→ WORK ITEM: The answer should be one number only, namely how many lines of the records hold the word "input".
═══ DATASET RECORDS
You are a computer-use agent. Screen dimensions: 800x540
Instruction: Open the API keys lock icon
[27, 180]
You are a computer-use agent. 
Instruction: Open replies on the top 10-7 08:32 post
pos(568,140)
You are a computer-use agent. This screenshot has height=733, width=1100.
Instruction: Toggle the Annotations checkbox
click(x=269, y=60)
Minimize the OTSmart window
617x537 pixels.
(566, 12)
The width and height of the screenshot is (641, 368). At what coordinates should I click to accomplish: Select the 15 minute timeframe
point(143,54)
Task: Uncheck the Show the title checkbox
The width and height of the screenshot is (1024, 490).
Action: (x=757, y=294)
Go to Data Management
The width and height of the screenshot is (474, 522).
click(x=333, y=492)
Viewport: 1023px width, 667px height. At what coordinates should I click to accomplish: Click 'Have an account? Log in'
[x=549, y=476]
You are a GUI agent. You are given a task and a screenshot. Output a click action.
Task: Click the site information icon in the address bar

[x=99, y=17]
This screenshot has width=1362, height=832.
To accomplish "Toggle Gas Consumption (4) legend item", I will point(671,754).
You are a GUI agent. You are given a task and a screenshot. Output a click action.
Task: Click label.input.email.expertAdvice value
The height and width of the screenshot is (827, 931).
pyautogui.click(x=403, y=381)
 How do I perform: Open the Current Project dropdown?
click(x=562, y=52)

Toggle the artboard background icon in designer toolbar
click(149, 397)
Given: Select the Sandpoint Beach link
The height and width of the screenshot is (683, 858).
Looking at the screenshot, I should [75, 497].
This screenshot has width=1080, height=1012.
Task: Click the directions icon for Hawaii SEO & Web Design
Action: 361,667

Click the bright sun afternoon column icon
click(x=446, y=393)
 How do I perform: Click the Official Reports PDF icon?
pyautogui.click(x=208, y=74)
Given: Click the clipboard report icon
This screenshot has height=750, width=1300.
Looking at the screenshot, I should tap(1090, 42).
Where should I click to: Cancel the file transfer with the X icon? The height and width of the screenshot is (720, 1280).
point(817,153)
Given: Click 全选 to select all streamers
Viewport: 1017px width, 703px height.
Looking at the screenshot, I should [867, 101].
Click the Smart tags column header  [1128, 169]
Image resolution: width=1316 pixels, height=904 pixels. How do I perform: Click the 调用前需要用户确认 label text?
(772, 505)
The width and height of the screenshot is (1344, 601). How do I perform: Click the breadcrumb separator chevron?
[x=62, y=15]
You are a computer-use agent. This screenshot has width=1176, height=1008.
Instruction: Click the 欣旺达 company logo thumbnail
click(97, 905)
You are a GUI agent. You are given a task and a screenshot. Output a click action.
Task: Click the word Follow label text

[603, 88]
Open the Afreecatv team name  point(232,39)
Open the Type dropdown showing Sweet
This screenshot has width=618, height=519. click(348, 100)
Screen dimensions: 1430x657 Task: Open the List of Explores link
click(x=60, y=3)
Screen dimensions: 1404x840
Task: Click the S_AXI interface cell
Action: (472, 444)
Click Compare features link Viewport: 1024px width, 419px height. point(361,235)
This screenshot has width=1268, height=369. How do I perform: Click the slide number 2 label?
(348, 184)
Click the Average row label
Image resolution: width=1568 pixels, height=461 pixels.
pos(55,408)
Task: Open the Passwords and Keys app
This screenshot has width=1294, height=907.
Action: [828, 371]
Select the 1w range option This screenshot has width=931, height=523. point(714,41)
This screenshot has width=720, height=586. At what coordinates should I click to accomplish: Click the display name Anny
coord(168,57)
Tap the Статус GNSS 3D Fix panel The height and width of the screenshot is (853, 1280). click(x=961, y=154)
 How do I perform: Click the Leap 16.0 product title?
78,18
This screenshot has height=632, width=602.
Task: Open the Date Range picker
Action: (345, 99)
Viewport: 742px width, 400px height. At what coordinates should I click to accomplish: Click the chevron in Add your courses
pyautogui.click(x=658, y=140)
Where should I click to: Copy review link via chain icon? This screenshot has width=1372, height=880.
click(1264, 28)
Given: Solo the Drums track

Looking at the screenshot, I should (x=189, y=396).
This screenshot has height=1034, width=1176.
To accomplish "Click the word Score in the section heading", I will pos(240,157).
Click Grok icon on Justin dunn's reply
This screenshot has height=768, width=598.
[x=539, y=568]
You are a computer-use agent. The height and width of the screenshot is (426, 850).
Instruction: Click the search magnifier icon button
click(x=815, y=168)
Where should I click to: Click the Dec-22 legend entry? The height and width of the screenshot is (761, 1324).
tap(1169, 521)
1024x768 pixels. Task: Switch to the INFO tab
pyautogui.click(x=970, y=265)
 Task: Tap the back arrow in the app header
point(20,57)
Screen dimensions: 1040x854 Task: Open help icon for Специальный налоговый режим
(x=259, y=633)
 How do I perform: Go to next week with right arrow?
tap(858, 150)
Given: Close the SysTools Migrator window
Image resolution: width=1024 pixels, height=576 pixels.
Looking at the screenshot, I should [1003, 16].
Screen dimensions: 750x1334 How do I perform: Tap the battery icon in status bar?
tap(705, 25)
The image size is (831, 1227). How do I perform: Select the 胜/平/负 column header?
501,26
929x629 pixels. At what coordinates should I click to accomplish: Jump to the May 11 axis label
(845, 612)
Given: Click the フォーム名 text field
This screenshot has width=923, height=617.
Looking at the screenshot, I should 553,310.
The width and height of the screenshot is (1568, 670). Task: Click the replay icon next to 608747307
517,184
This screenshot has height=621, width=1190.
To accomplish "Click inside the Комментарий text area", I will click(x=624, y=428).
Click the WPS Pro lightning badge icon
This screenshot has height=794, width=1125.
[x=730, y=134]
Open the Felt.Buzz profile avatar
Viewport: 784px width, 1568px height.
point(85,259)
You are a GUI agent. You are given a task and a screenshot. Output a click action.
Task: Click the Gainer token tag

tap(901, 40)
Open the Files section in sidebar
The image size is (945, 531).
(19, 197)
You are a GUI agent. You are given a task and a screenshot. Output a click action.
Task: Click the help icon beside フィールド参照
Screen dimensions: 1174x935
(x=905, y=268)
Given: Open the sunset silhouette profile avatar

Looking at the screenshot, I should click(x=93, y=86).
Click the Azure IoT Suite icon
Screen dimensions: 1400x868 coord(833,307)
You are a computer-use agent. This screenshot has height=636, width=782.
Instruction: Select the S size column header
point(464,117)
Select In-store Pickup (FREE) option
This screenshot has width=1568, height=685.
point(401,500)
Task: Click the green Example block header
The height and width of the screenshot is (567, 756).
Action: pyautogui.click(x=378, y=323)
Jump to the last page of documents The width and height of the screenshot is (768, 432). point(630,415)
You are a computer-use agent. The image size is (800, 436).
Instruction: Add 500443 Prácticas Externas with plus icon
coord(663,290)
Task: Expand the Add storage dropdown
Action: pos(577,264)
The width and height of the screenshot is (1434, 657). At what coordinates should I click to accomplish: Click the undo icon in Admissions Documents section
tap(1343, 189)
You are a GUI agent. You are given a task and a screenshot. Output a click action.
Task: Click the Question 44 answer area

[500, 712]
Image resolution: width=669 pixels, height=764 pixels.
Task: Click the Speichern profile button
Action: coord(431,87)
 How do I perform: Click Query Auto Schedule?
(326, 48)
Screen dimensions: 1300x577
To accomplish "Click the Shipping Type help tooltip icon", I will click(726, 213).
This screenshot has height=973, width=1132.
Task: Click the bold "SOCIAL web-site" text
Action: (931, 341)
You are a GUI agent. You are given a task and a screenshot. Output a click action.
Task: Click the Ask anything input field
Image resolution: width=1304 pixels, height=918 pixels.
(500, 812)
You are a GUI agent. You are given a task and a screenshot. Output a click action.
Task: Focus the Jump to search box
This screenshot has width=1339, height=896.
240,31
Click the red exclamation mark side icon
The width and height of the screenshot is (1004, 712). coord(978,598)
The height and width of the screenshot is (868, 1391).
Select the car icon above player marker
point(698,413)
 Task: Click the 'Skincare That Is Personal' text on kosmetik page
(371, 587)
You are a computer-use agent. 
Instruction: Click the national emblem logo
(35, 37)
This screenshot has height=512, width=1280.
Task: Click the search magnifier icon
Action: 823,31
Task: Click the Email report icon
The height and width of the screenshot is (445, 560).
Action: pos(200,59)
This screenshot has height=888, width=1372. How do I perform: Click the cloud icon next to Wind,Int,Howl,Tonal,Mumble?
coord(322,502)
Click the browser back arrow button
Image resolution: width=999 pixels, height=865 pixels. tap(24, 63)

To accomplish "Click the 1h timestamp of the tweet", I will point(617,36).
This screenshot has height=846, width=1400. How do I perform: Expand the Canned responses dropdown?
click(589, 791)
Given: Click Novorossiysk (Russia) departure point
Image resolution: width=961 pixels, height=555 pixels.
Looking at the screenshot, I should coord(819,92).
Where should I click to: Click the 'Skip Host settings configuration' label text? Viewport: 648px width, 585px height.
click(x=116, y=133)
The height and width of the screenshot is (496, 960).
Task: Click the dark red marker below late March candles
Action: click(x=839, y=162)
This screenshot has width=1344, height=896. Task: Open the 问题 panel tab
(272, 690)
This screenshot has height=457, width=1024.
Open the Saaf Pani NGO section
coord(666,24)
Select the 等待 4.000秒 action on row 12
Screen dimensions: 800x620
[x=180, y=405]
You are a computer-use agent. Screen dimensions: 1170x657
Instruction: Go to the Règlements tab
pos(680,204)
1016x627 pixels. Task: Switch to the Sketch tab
══════
→ SOLVED EXERCISE: 2